Lebanon News

NGOs launch advocacy, awareness project on Lebanese missing and disappeared

The press conference launching the EU-funded project aiming at clarifying the destiny of the missing and forcibly disappeared in Lebanon, Sept 11 2014. (The Daily Star/ HO)

BEIRUT: A project to empower the families of the forcibly disappeared in Lebanon has been launched Thursday by the local Lebanese NGO Act for Disappeared, to help them in their struggle to know the destiny of their loved ones.

Funded by the EU, and in partnership with ABAAD - Resource Center for Gender Equality and Legal Agenda, ACT’s program would teach families how to advocate for their 'right to know' and make their voices heard by decision makers.

The launch was announced in a press conference at Lebanon’s Press Club office, where an official from the EU delegation to Lebanon, Alexis Loeber, talked about the reason behind EU’s interest in the project.

“Behind each and every one of the thousands of victims stand their loved ones, a family, mothers and fathers, brothers and sisters, and friends alike,” Loeber said. “They have not stopped seeking answers.”

For years, civil society organizations as well as some families of the missing and forcibly disappeared, have been actively advocating for action to help clarify the fate of their loved ones.

"Remaining in uncertainty, it appears almost impossible for victims' families to leave the past behind and face the future," Loeber said.

The State Council (Shura Council) made a decision earlier this year to recognize the families’ right to know, and NGOs submitted a draft law aimed at establishing a commission to uncover the fate of the disappeared.

However, according to ACT, public awareness of these developments and their implications was still low.
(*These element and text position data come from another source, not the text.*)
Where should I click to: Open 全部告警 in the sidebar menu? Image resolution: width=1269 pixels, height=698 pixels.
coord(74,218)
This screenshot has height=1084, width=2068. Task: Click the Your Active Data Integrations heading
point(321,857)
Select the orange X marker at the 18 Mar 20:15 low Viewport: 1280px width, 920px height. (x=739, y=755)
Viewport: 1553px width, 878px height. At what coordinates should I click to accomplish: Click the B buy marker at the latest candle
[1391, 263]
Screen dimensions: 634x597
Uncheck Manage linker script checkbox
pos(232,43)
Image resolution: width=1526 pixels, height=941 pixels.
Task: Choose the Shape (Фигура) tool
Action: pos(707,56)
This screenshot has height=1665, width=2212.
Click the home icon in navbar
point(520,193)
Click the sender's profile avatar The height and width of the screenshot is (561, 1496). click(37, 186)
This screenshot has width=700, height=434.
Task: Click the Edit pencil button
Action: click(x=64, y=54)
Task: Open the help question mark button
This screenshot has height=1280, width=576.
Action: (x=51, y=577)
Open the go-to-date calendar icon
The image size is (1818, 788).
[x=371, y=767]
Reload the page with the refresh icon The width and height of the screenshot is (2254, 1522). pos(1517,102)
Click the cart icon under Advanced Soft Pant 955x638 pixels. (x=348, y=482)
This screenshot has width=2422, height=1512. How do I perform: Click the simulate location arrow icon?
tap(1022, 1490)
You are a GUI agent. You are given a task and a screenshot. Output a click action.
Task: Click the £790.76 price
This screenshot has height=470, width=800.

As a result, the program also aims to facilitate the creation of a nation-wide network for families of the disappeared, which will provide them with a platform to express their views to the public.

ACT will organize information meetings for the families in five regions in Lebanon; Chouf, Mount Lebanon, Beirut, Tyre and Tripoli, following the first of such meetings in the Shatila camp.

After these meetings, will be group discussions with the mothers and wives where they will share experiences.

The NGO will also gather information that can help identify potential locations of mass graves, and develop hypotheses pertaining to the possible identity of victims.

In parallel, the project will also support the families’ associations in an ongoing judicial process, which falls under the expertise of Legal Agenda. The objective is a judicial decision that recognizes the existence of mass graves and protects them before their future exhumation.

“After the historic ruling of Lebanon’s State Council on March 4, 2014, it has become ever more important to locate the existence of mass graves in the country and to protect them through the judiciary,” said Legal Agenda’s representative.